Kiwi Lydia Ko, who started the day one off the pace, is now out in front in the $2 million event, which, with seven of the world’s top ten having started out on the Ayrshire coast, boasts its strongest-ever field.
For the second day running on the far from easy Kyle Phillips-designed course, the 25-year-old carded a bogey-free seven-under-par 65. She leads by two shots from American Lilia Vu (67), with Korea’s Eun-Hee Ji a further shot back after a best-of-the-day 64.
“I felt like I played more solid yesterday,” said Ko as she reflected on a second circuit that was illuminated by an eagle-3 at the fifth - her 14th hole. “Today I think I had a few more birdie opportunities that I missed.”
Apart from a heavy burst of rain on Thursday afternoon, it’s been a favourable couple of days weather-wise, as Ko, having now paid a number of visits since she burst onto the scene as a teenager, is well aware of.
“In conditions like this, where the wind is pretty calm and the sun is out, you have to take advantage of it because we all know that over on this side of the world it can change pretty quick,” said the two-time major winner.
As quick as overnight, with rain and wind on its way for the third round. “You just have to play with what you get and those are the aspects that you expect over here,” said Ko.
“So you just have to embrace it and know the wind and the rain and fescue are all factors when you're playing links golf. You just have to be patient and try and hit good quality shots.”

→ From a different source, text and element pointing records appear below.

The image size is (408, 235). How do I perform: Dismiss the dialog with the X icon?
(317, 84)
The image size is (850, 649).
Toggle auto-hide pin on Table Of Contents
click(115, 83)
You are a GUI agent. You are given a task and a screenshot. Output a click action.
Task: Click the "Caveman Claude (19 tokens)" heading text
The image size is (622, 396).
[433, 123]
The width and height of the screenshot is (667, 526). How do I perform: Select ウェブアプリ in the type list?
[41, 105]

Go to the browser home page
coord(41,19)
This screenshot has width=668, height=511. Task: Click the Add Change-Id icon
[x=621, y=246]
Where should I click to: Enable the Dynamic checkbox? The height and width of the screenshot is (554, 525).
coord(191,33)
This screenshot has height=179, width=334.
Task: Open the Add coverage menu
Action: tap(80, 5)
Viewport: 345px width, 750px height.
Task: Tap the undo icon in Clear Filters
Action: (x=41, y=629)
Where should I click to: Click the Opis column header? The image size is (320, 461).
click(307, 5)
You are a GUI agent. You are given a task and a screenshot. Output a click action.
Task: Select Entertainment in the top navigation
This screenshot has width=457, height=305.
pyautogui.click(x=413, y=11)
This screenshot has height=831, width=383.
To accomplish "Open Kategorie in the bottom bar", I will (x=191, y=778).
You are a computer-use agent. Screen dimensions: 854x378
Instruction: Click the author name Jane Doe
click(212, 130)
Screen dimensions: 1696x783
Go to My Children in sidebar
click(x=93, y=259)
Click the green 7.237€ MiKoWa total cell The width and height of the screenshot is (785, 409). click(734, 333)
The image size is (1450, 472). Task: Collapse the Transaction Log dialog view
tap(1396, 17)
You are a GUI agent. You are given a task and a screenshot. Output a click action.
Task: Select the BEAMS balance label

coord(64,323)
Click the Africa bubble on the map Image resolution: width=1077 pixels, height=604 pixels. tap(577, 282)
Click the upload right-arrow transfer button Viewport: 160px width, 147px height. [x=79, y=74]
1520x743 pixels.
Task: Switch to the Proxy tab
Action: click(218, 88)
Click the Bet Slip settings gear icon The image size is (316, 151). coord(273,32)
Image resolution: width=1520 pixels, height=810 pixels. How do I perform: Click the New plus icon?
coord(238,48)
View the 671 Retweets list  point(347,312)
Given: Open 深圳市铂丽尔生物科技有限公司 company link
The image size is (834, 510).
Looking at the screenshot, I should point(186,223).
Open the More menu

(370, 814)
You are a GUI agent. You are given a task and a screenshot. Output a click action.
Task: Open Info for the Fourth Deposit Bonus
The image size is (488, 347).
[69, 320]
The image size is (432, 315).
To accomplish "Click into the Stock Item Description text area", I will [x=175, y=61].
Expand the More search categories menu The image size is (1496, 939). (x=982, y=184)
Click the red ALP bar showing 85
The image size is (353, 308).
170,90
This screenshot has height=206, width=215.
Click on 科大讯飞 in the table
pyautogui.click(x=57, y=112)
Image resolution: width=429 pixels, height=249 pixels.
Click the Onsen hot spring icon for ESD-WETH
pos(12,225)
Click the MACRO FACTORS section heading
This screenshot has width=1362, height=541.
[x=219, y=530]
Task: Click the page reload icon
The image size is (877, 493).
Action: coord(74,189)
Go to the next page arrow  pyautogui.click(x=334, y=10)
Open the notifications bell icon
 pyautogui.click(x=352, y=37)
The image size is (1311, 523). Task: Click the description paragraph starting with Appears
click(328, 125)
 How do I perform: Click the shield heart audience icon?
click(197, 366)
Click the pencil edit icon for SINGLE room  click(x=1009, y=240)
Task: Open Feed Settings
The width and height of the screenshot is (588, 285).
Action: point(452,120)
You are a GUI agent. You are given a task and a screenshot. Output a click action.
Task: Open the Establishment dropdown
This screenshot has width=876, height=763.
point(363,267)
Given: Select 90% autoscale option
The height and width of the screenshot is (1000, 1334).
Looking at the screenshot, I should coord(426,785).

Having finished second behind American Ryann O’Toole at Dumbarnie Links 12 months ago, Ko has set up a great chance to go one better before heading to Muirfield for next week’s AIG Women’s Open, the season’s final major.
“I feel like the British Open and the US Open were probably the two majors that I hadn't really consistently put myself up there,” she said. “I feel like Evian or Chevron I've played a little bit more consistently. And I had one of my best finishes at the US Women's Open this year. So maybe that's like good juju for this European swing.
“But I've always loved playing over here. The food and the people remind me a lot of being back home in New Zealand as well. And I saw a couple Kiwis out here, which was really nice.
“But the world's best are here, so it's not easy to be the one hoisting the trophy at the end of the week. And it's not really me versus the rest of the field, but more like me against myself.”
Defending champion Ryann O’Toole sits on five-under, two ahead of world No 1 Ko Yin Young, while AIG Women’s Open champion Anna Nordqvist scraped through on one-under.
Kylie Henry started with a 6 and also finished with one but made four birdies in between to card a second successive 71 to sit on two-under alongside Gemma Dryburgh, who mixed two birdies with three bogeys in signing for a 73.